Another tool used to visualize, Grad-CAM, or Gradient-weighted Class Activation Mapping, stands out as a potent method in interpretability for deep learning models. Its significance lies in being a valuable resource for comprehending and illustrating how neural networks arrive at decisions, especially in tasks related to image classification. The fundamental concept behind Grad-CAM involves emphasizing the sections of an input image that contribute significantly to the model's predictions. This is achieved by utilizing gradient information from the final convolutional layer. The outcome is a heatmap that visually depicts noteworthy areas, shedding light on the features and patterns the network considers during decision-making. Grad-CAM plays a crucial role in improving model transparency as an indispensable tool for researchers and practitioners aiming to demystify the opaque nature of deep learning models [31].
3.2 Hardware Implementation on GPUs and FPGAs
This section is divided into two parts. The first part explores model implementation on Graphics Processing Units (GPUs), scrutinizing optimizations for this hardware. The second part focuses on Field-Programmable Gate Arrays (FPGAs), elucidating the intricacies of adapting models for efficient execution on these platforms.
3.2.1 GPU
The experimental work used the combination of the Intel i7-9750H processor, RTX 3070 Ti GPU with 8 GB of VRAM, and 16 GB of RAM, providing a robust setup for experimental work. The high clock speed of 3.3 GHz on the i7-9750H is beneficial for CPU-intensive tasks, while the RTX 3070 Ti GPU brings substantial parallel processing power, especially with its 8 GB of VRAM, making it well-suited for deep learning tasks.

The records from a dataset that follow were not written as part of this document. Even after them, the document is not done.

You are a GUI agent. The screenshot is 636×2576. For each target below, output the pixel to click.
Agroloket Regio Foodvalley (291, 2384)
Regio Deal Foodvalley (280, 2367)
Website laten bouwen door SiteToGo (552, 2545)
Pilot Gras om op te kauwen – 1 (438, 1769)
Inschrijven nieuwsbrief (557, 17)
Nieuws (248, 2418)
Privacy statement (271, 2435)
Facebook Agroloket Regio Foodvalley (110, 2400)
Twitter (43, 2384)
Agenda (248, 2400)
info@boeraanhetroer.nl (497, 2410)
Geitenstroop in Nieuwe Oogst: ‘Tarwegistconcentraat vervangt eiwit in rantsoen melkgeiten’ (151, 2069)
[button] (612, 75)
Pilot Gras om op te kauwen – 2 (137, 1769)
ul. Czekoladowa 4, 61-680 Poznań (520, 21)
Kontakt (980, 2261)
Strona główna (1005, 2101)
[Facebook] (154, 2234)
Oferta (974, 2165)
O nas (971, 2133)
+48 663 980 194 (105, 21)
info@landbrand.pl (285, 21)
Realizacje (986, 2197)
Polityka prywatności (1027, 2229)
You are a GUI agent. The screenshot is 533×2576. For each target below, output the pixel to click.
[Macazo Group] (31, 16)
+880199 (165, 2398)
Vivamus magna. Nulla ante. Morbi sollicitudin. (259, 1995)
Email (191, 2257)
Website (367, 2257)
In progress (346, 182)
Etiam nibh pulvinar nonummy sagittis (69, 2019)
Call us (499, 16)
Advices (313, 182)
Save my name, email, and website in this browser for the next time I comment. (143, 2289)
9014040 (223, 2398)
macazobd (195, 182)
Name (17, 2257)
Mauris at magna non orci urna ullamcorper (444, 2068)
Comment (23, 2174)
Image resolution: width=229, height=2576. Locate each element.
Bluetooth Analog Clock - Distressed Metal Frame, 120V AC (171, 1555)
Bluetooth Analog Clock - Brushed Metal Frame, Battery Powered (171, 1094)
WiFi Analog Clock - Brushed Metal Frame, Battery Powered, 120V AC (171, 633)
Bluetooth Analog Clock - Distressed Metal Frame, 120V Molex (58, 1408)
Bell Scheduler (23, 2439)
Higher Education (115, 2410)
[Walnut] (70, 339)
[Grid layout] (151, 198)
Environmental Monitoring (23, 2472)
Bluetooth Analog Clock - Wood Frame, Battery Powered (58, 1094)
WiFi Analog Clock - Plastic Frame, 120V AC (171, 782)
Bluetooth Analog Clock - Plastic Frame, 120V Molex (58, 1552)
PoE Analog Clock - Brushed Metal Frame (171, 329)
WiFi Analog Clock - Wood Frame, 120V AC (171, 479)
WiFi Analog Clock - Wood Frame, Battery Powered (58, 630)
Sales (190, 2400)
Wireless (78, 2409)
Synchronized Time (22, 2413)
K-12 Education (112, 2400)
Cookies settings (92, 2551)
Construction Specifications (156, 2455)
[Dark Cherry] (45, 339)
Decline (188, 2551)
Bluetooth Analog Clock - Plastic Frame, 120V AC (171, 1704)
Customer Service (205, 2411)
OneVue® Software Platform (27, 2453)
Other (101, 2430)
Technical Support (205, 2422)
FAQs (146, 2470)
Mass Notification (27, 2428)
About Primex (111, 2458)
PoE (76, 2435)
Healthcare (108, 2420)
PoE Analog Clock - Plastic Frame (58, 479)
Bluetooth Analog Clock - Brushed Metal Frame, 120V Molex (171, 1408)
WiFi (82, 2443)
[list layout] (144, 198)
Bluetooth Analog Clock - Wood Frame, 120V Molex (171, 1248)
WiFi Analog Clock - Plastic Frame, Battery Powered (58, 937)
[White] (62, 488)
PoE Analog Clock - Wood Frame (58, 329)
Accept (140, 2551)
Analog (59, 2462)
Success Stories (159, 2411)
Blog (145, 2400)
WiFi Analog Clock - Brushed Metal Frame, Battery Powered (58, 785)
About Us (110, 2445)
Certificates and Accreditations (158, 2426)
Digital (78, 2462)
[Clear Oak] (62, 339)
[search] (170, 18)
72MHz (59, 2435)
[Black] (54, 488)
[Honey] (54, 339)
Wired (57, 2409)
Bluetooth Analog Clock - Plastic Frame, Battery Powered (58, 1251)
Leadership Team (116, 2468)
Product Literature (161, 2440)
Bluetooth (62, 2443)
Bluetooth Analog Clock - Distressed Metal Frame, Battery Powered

Having a powerful GPU like the RTX 3070 Ti significantly accelerates computations, especially in scenarios involving machine learning and deep learning where parallel processing is crucial [32]. The ample 16 GB of RAM ensures the system has enough memory to handle large datasets and complex computations without bottlenecks. This hardware configuration seems well-matched for the experimental work described in the paper, particularly in training and testing various models for diabetic foot ulcer classification. Combining a high-performance CPU and GPU is essential for achieving optimal results in tasks that demand significant computational power.
3.2.2 FPGA
The potential of ML in serving people is growing rapidly, and there is an increasing requirement for ML to operate in real-time. The hardware accelerator-based FPGA is similar to the motherboard CPU in a general-purpose computer. Specifically, the FPGA system (board) can be divided into three primary partitions: FPGA (parallel processing array), HPS (control unit), and the memory partition (software storage), as displayed in Fig. 8.
Usually, HPS is mainly composed of a microprocessor unit (MPU) subsystem with single or dual processors, synchronous DRAM (SDRAM), flash memory controllers, support and interface peripherals, on-chip memories, debug capabilities, and phase-locked loops (PLLs). However, the fabric of FPGA includes a CB (control block), PLLs, and high-speed serial interface (HSSI), depending on the device version. Additionally, it can incorporate HSSI transceivers, hard PCI Express (PCIe) controllers, RAM, and multipliers [33, 34].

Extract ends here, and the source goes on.